Provided records —

· · · ·

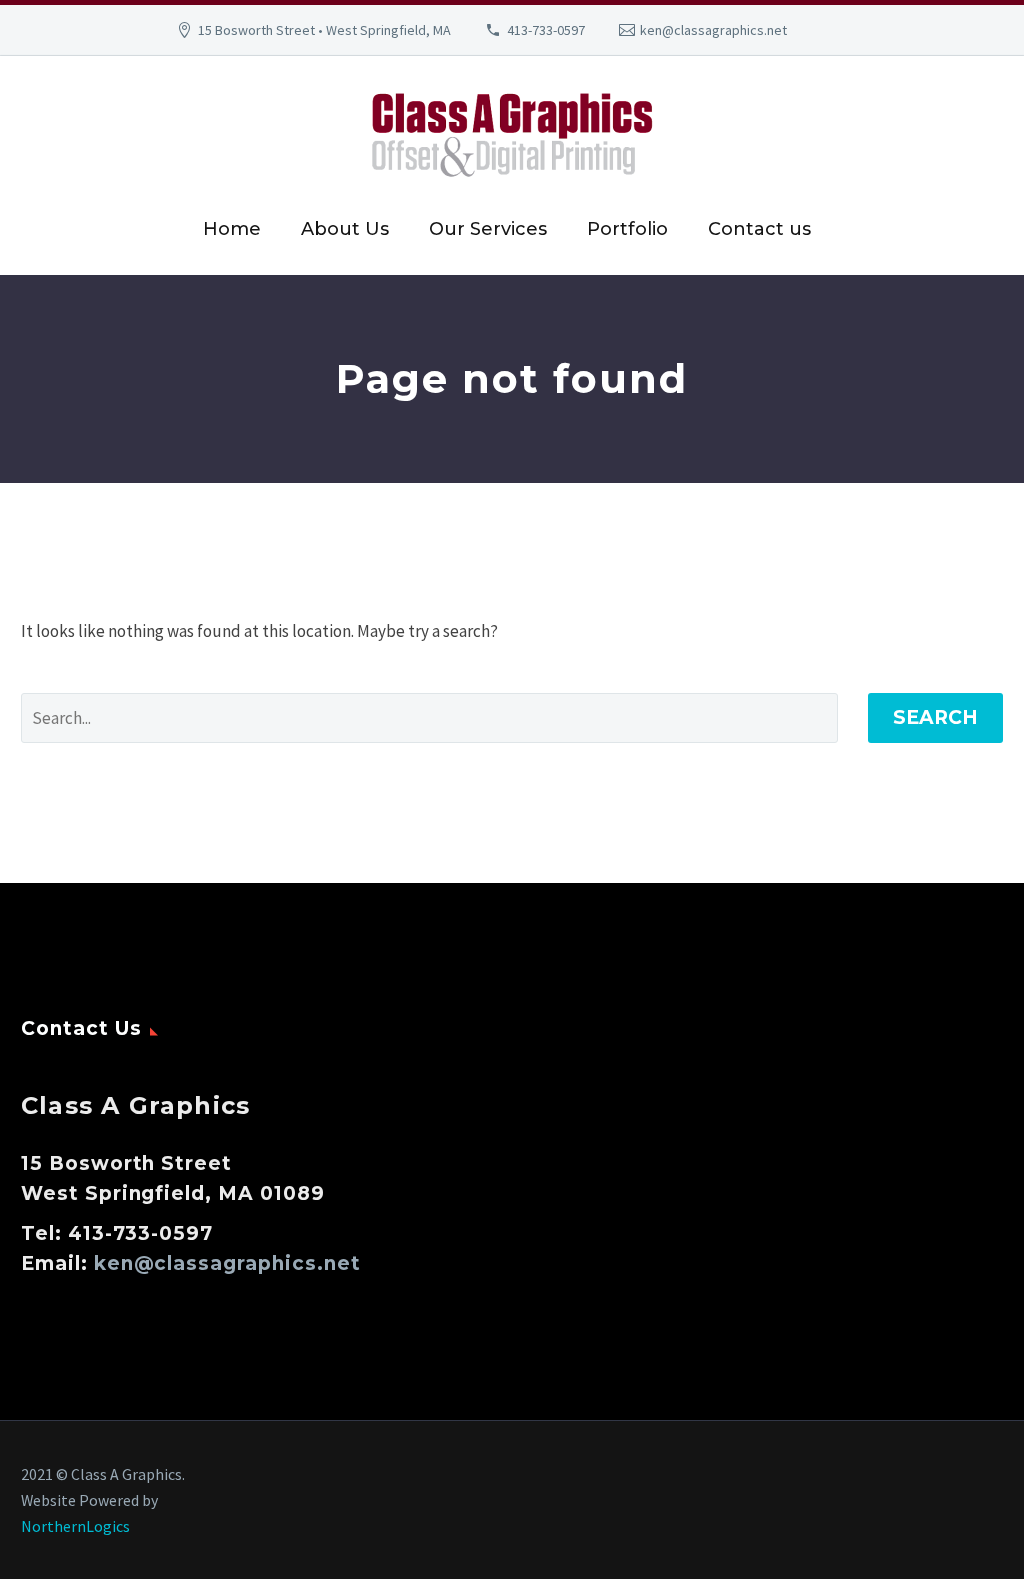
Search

· · · ·

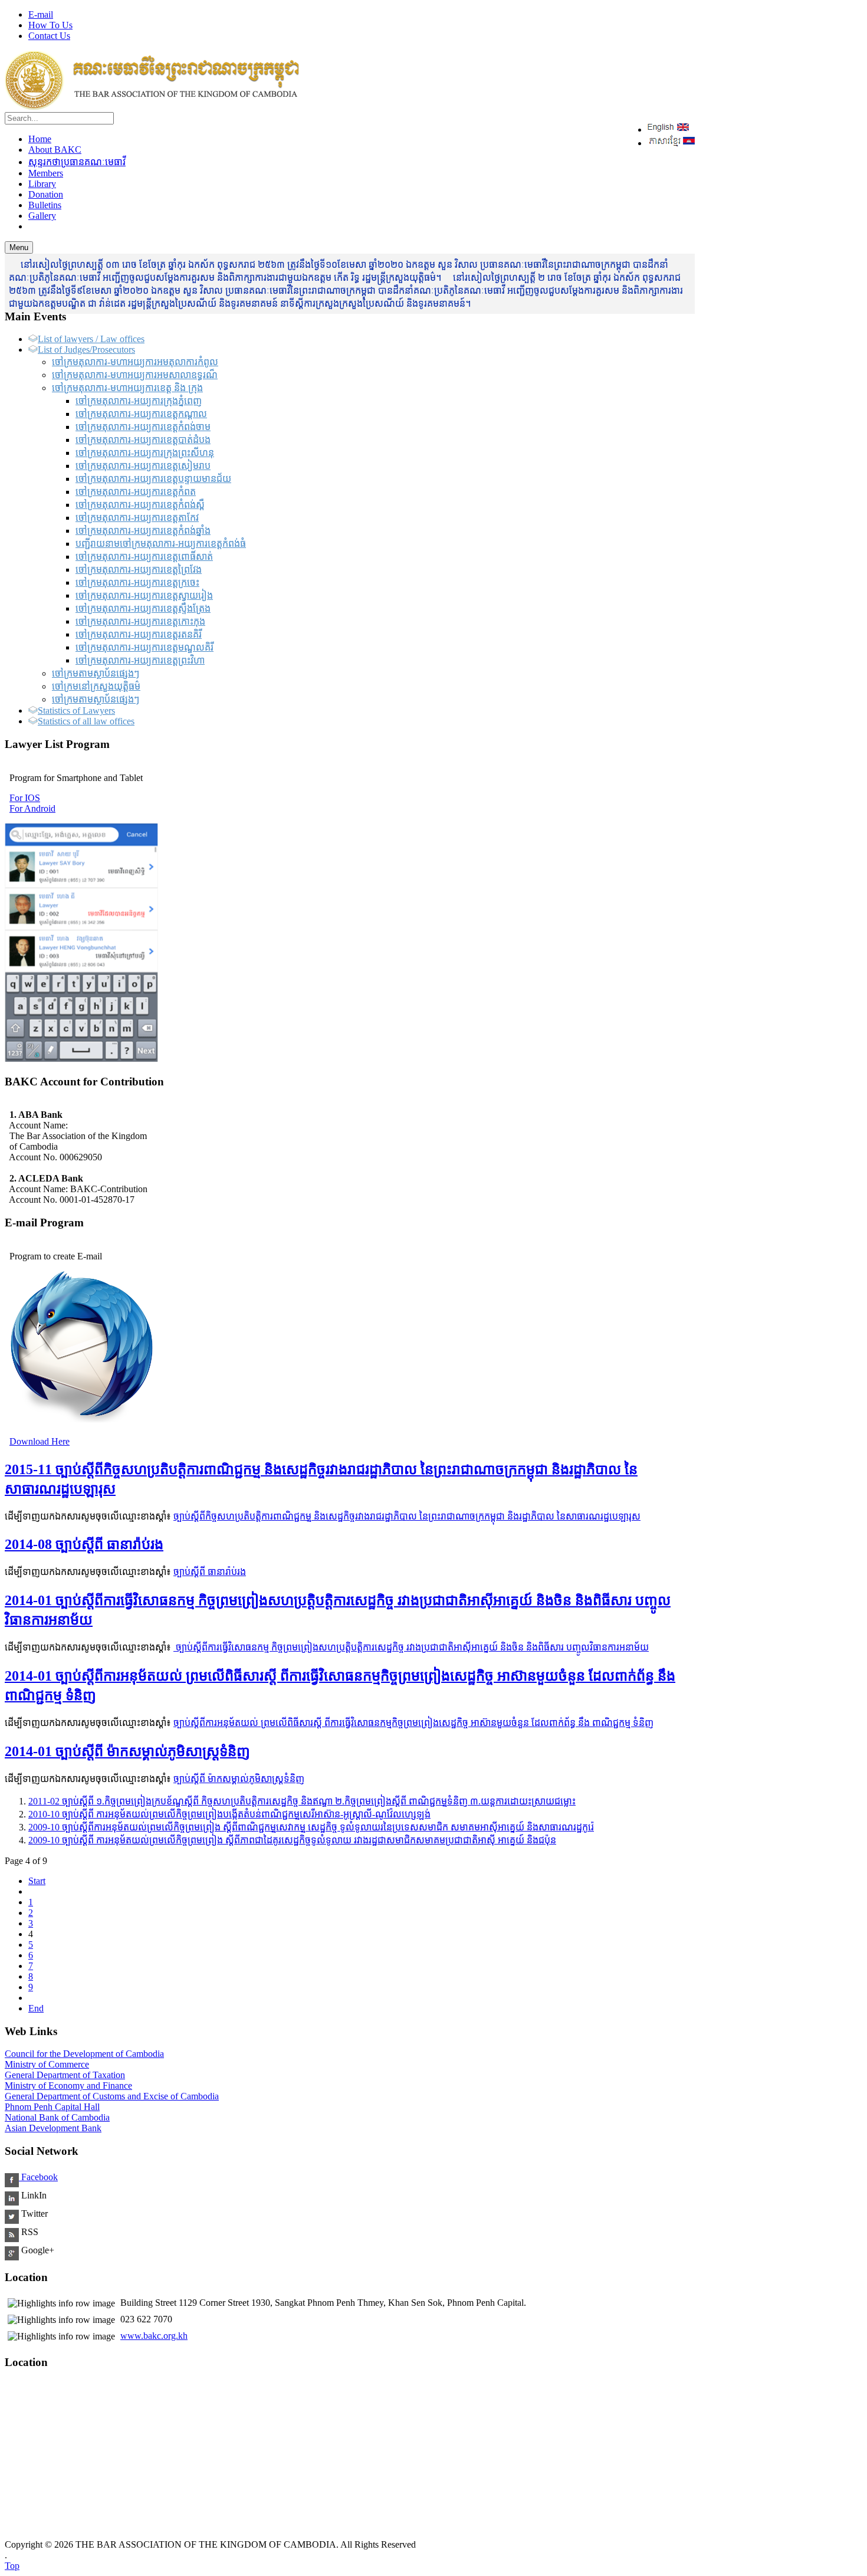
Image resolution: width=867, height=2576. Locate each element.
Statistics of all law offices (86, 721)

· · · ·

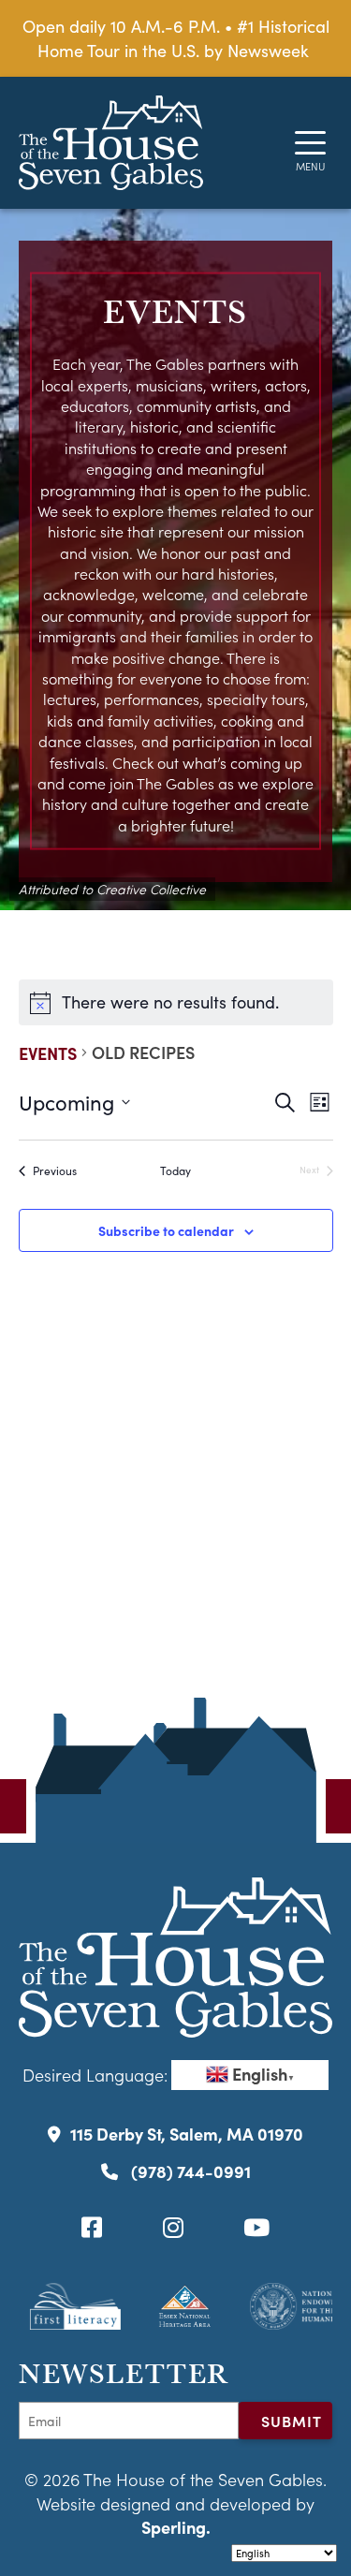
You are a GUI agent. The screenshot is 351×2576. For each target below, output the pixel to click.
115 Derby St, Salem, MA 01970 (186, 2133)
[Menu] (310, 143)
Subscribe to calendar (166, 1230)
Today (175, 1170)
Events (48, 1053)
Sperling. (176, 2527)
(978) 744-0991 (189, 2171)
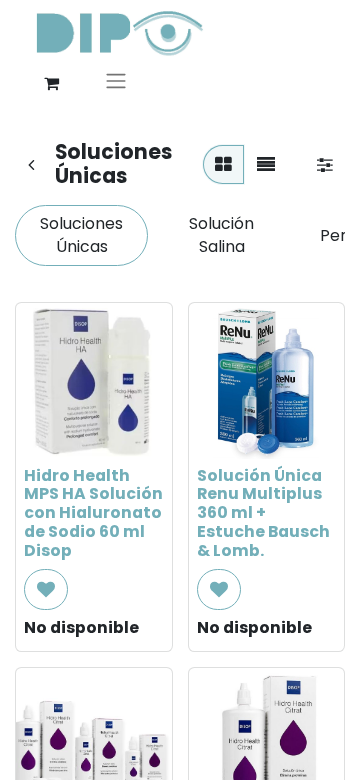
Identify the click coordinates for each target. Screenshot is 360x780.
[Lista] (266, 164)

· · · ·

Task statement — Transcribe the records above from the line holding "Identify the click" down to the line holding "[Lista] (266, 164)", inclusive, without adding anything.

Exercise output —
Identify the click coordinates for each target. Screenshot is 360x780.
[Lista] (266, 164)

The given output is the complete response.